Les Canadiens vivent de plus en plus vieux, de mieux en mieux. L'espérance de vie est de 83 ans chez les hommes qui atteignent 65 ans et de 87 ans chez les femmes. Mais au travail, le temps est resté figé dans les années 50, la décennie durant laquelle les gouvernements ont établi à 65 ans l'âge officiel de la retraite.

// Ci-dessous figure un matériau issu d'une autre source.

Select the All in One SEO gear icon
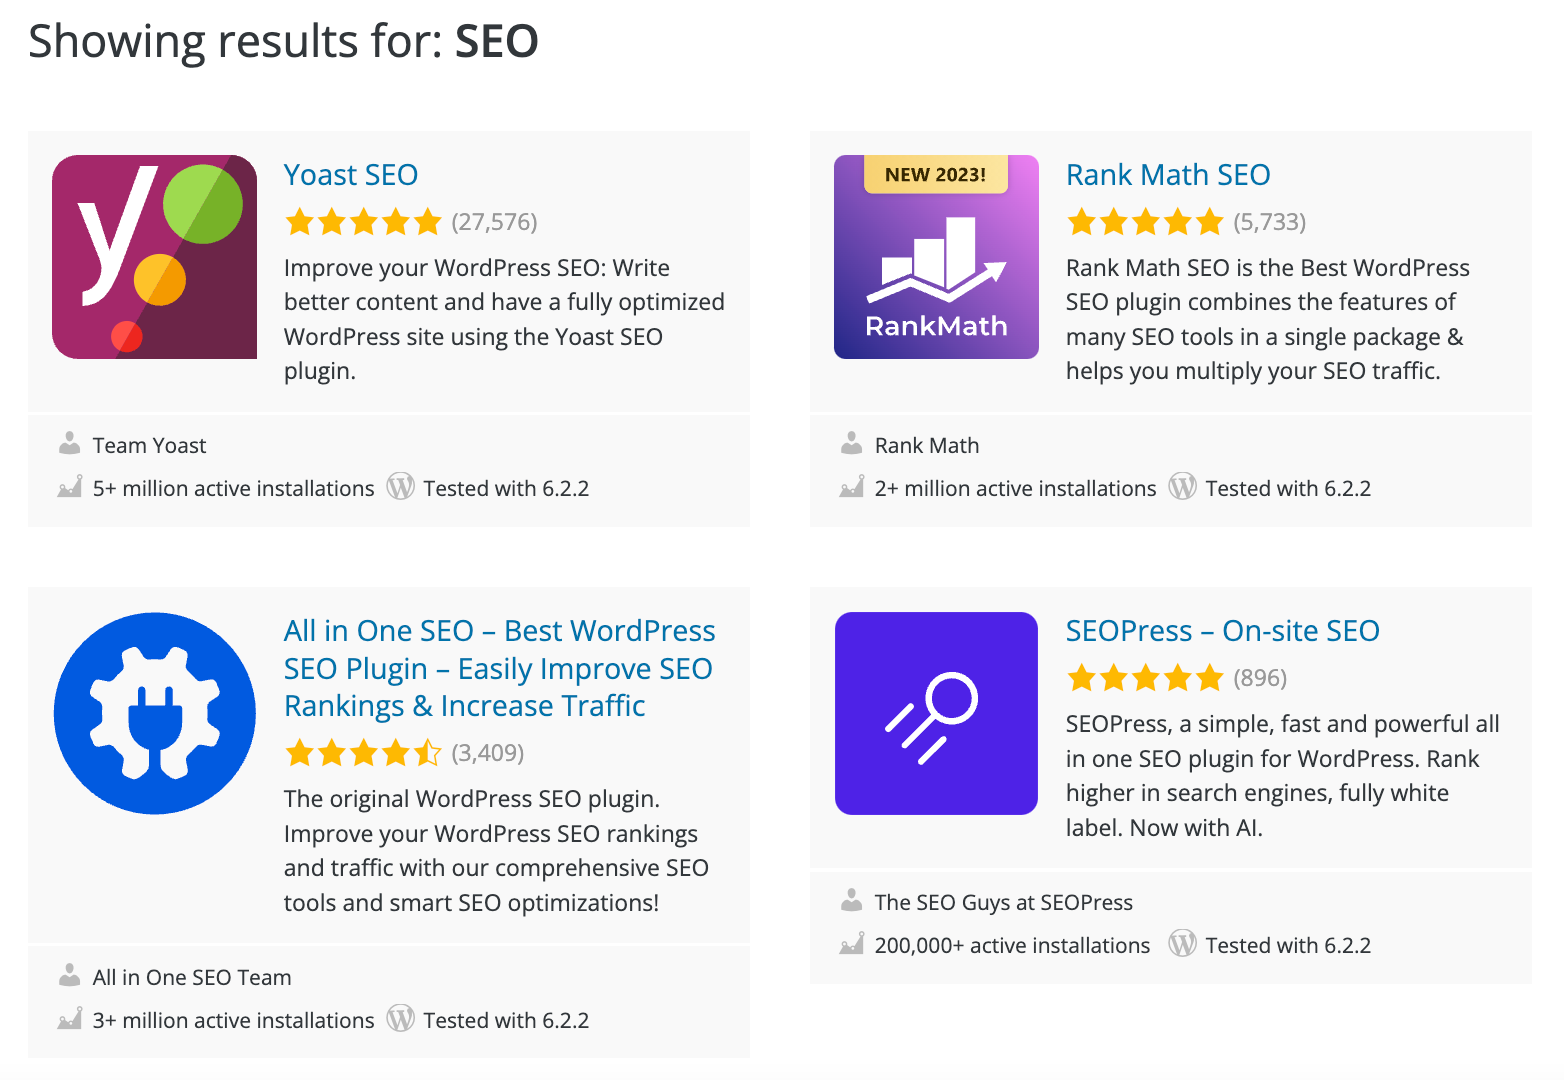Viewport: 1564px width, 1080px height. [154, 713]
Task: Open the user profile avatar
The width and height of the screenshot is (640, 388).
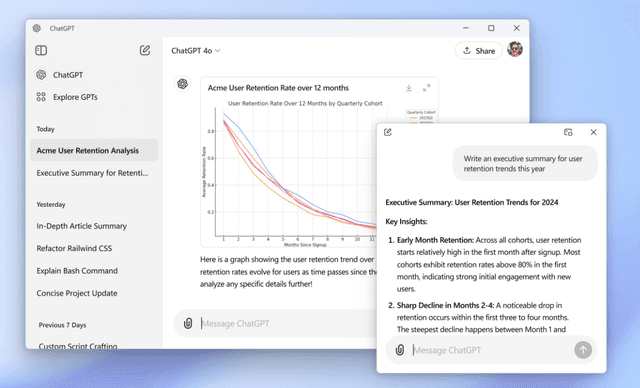Action: pyautogui.click(x=515, y=49)
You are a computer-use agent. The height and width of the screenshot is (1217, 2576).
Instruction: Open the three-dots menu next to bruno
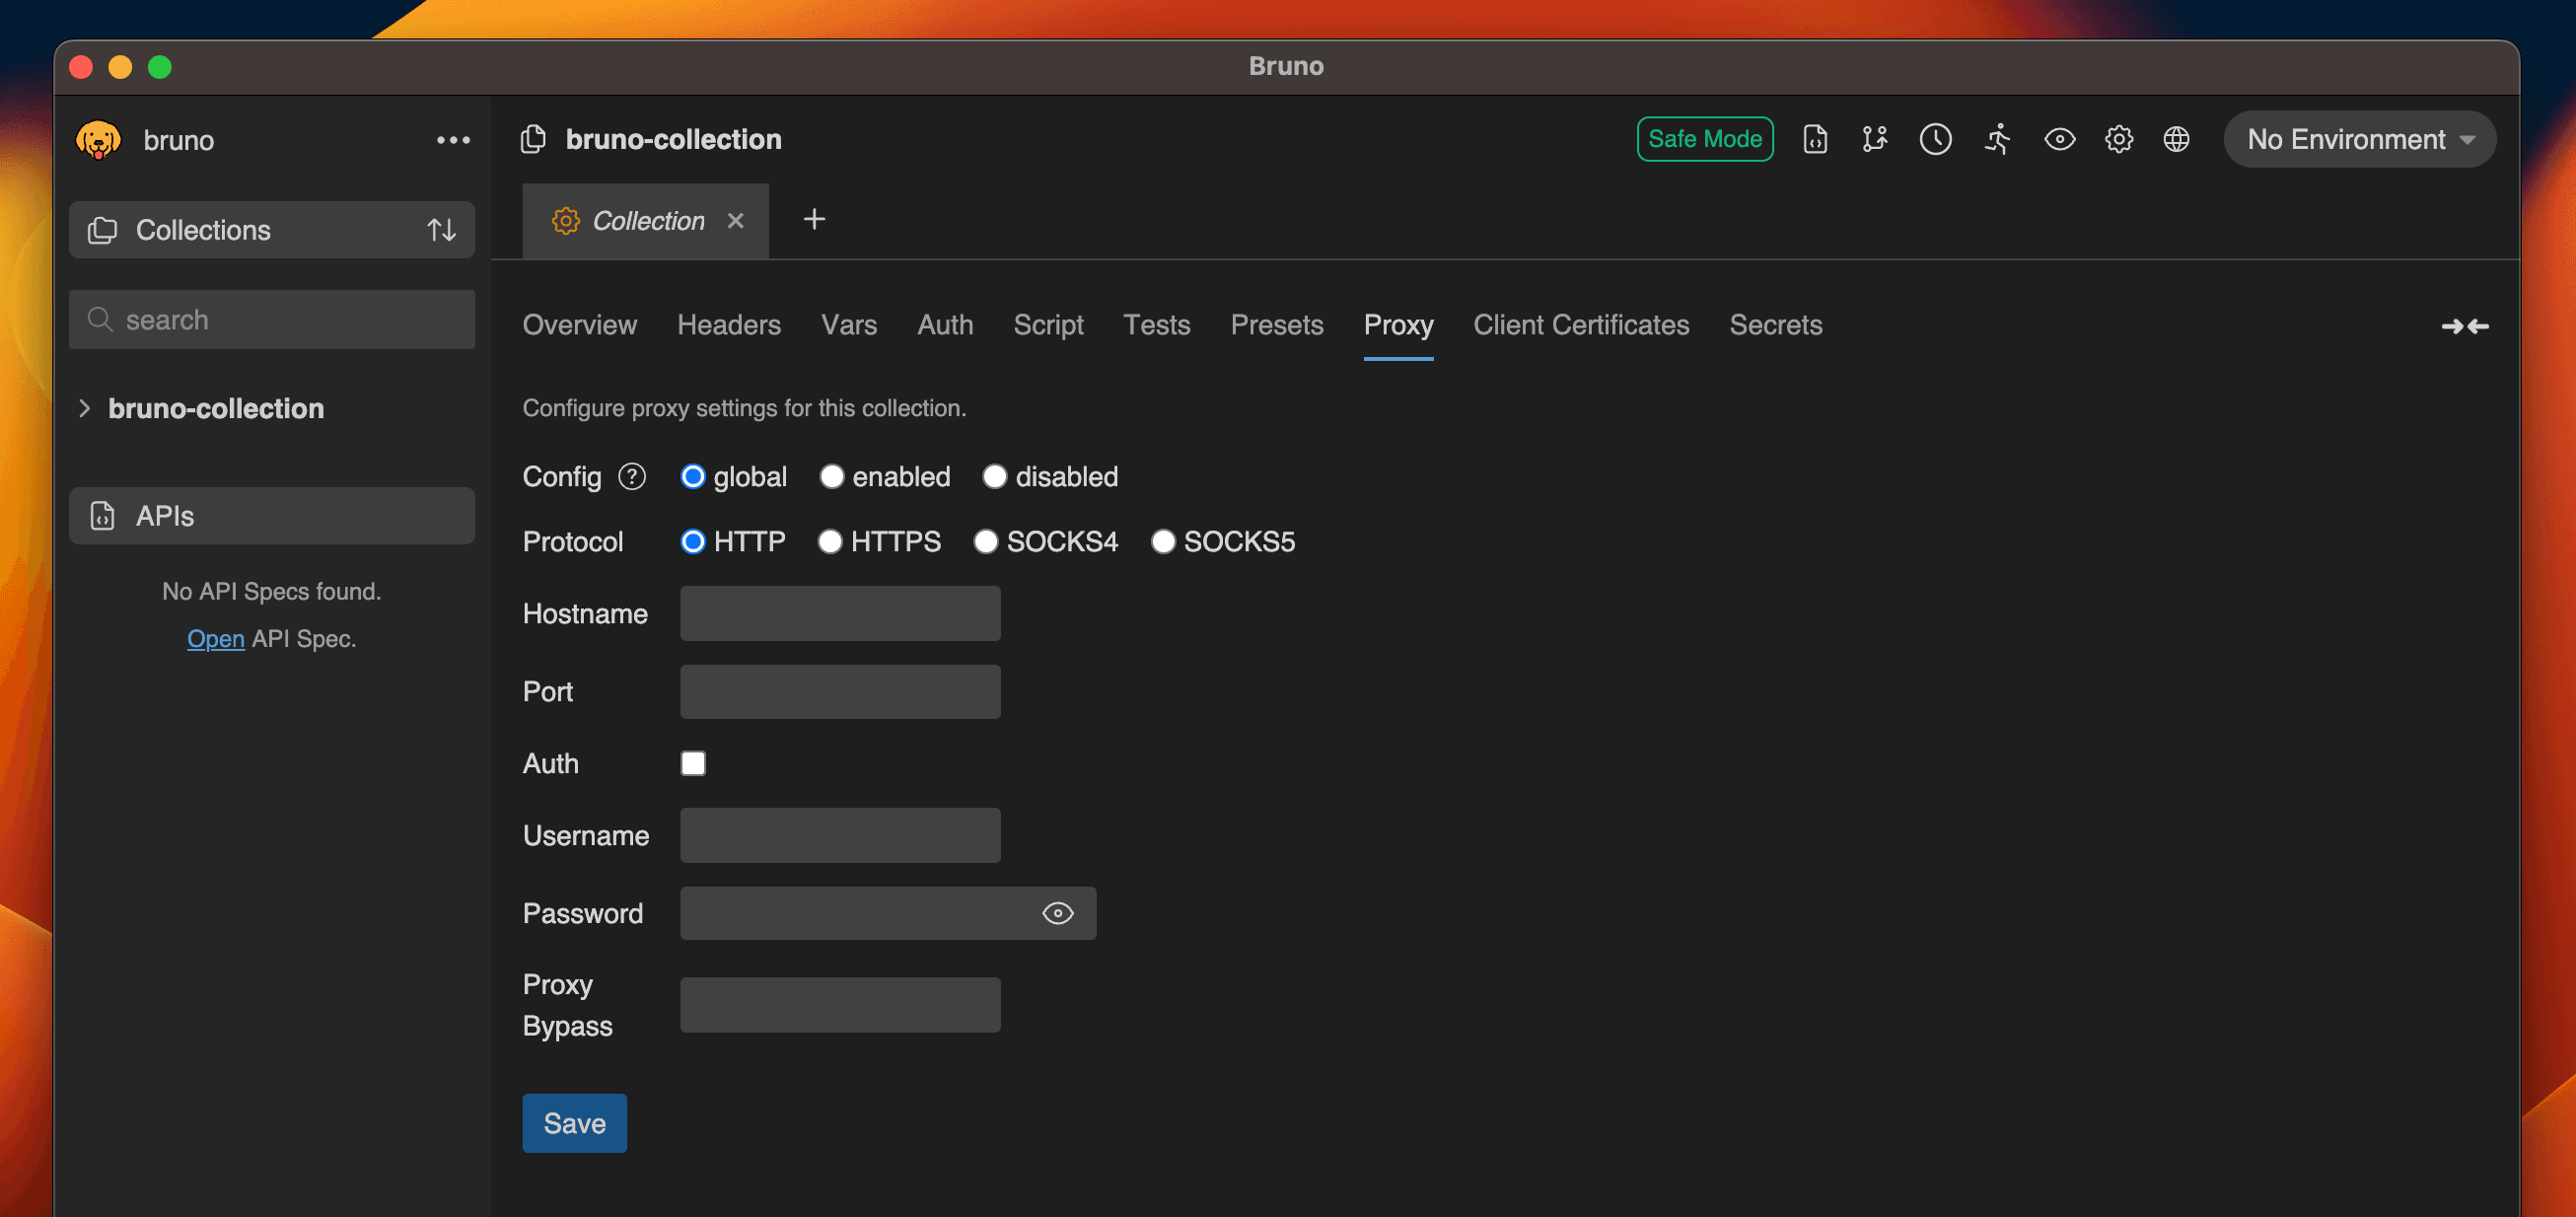point(453,140)
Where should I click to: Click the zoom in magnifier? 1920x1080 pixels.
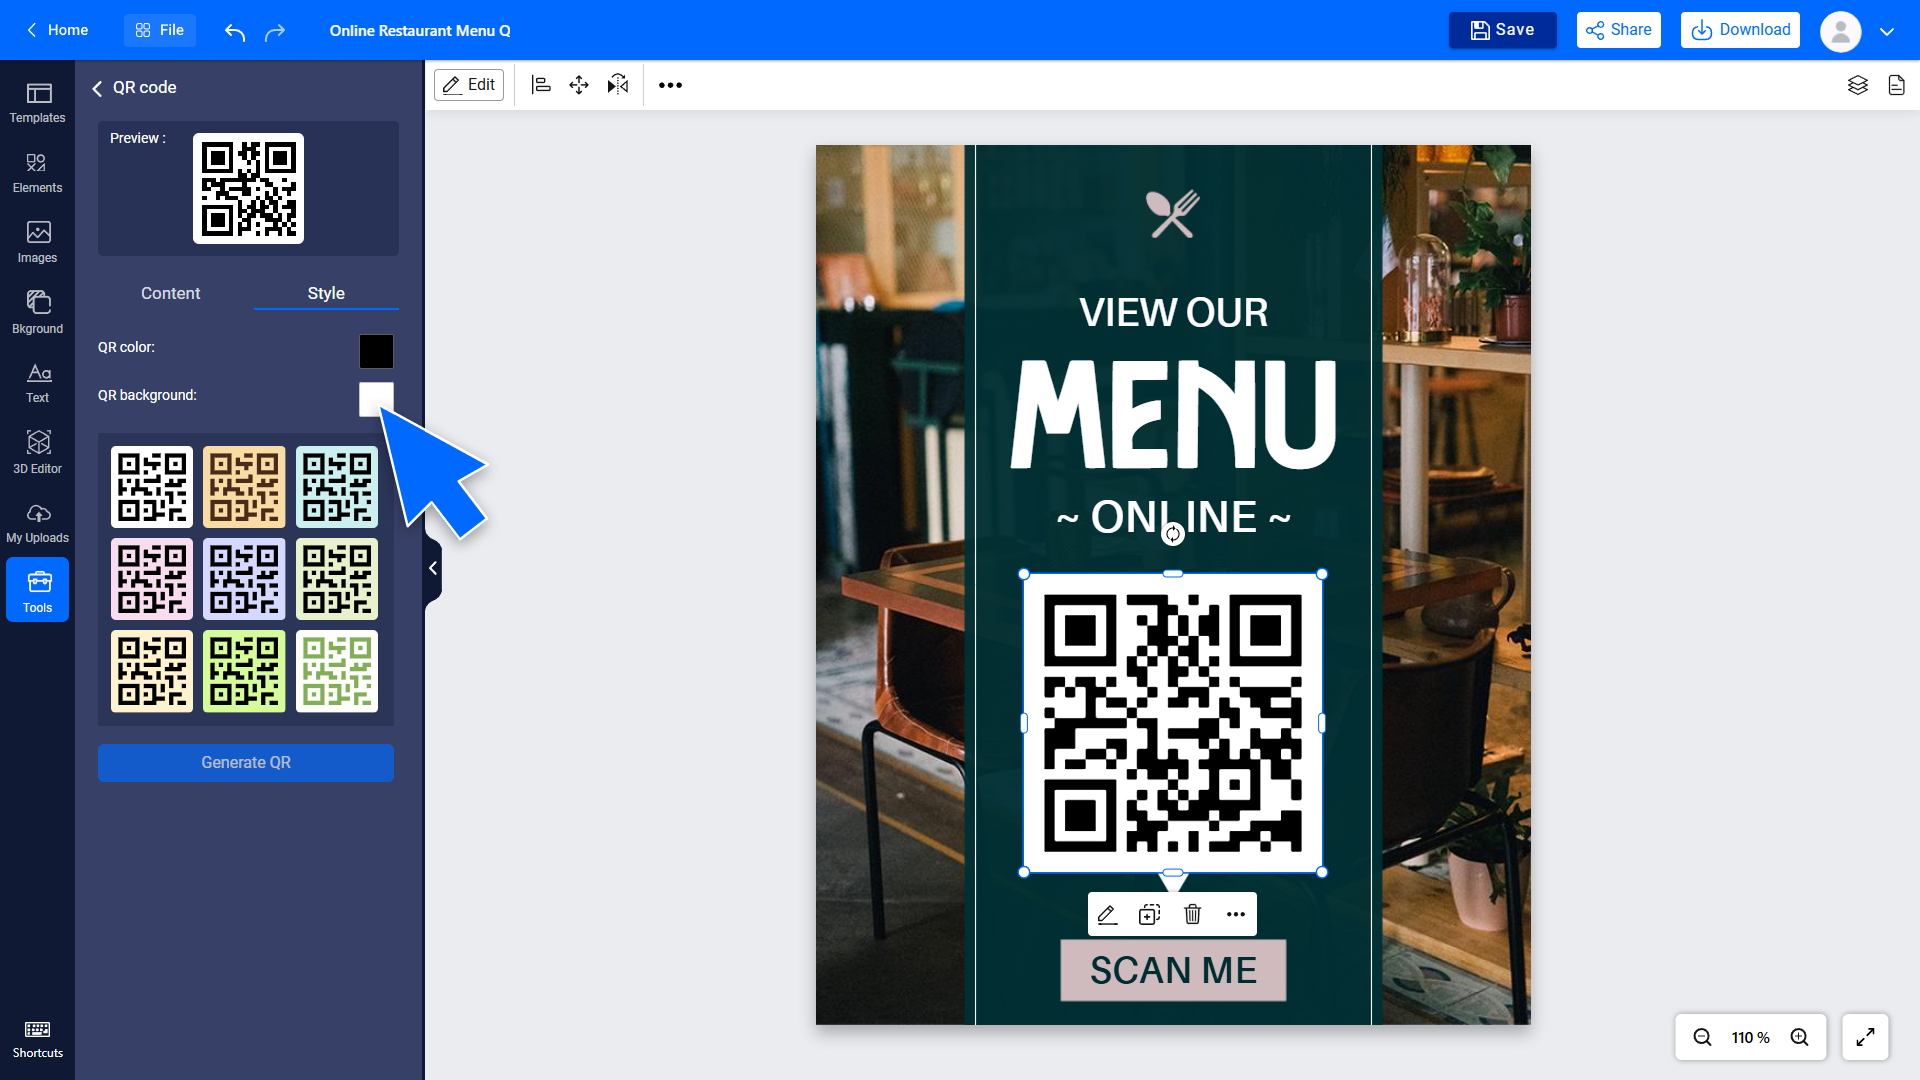pos(1799,1037)
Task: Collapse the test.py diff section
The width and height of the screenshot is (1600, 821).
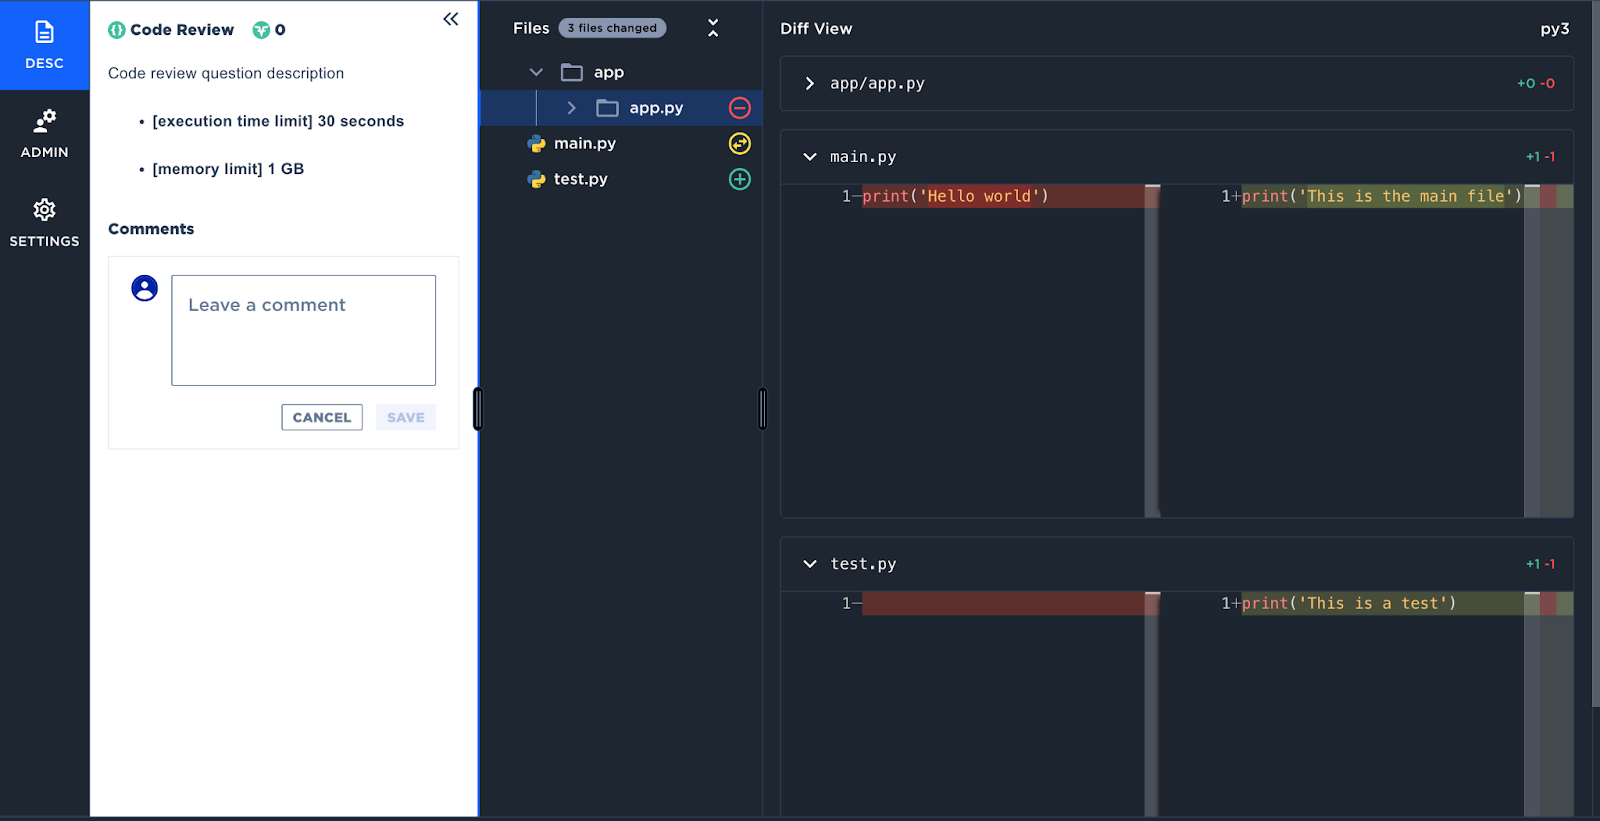Action: click(x=809, y=564)
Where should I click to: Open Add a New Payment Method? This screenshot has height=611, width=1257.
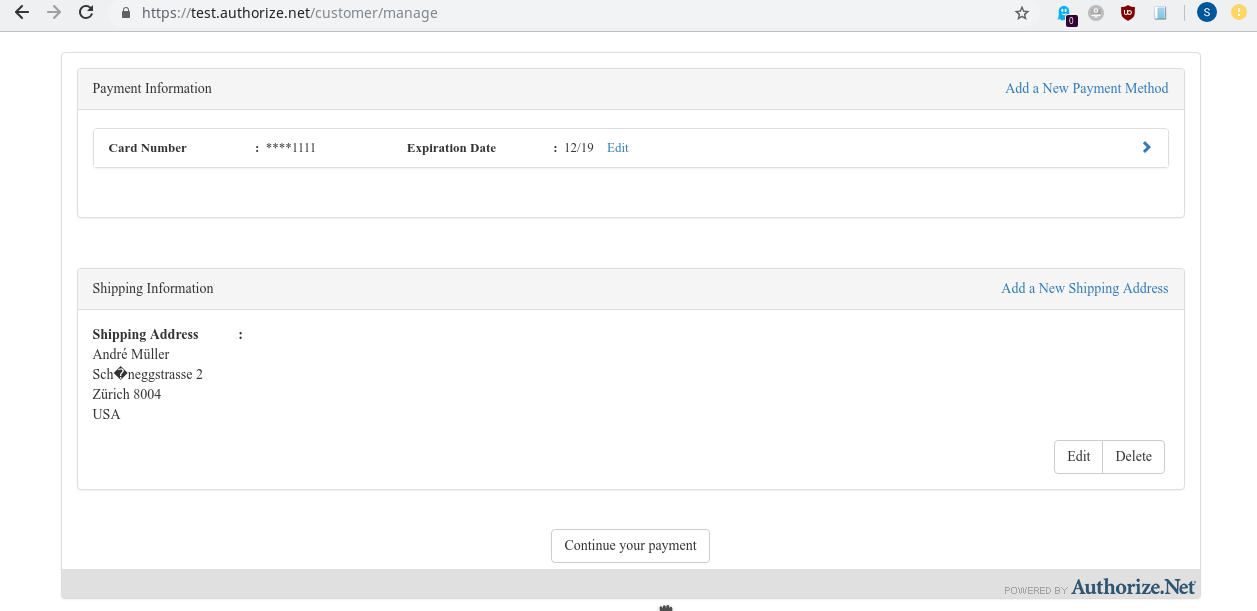coord(1086,88)
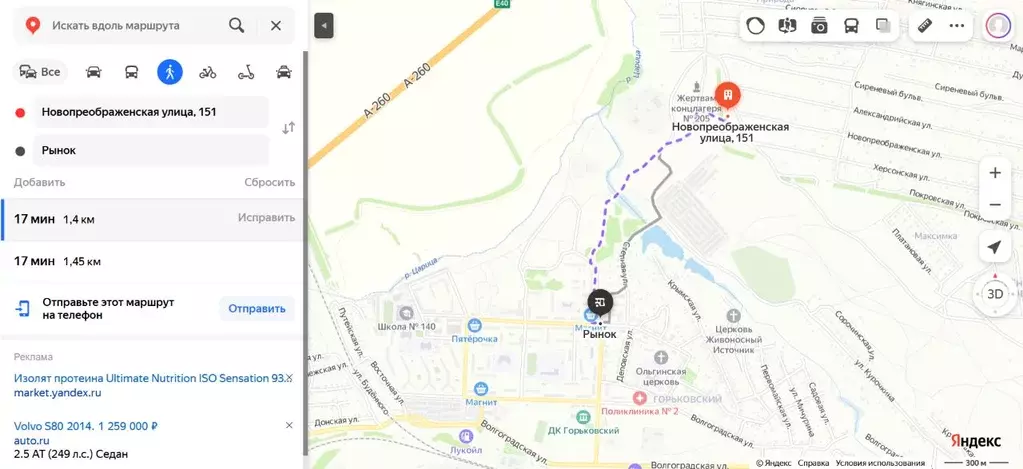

Dans les faits, toutefois, la retraite se prend beaucoup plus tôt. Au Québec, c'est à 60,2 %, selon l'Institut de la statistique du Québec. Partir à cet âge s'impose autant dans l'esprit des employeurs qui offrent encore des mesures incitatives à la préretraite que dans celui des salariés. Ils ont été bercés aux publicités « Liberté 55 » de l'assureur London Life, dans lesquelles un jeune rencontrait son double âgé et heureux sur une plage ensoleillé…
Raymonde Keroack, 62 ans, a longtemps cru à ce rêve. Cet ancien dirigeant de la Banque Nationale du Canada se souvient d'avoir vu son père, représentant en bois d'œuvre, s'échiner jusqu'à 70 ans. « C'était imprégné dans ma tête que je devais partir à 60 ans », raconte cet ex-vice-président aux services aux entreprises pour les régions de Laval, de l'Outaouais et du nord du Québec.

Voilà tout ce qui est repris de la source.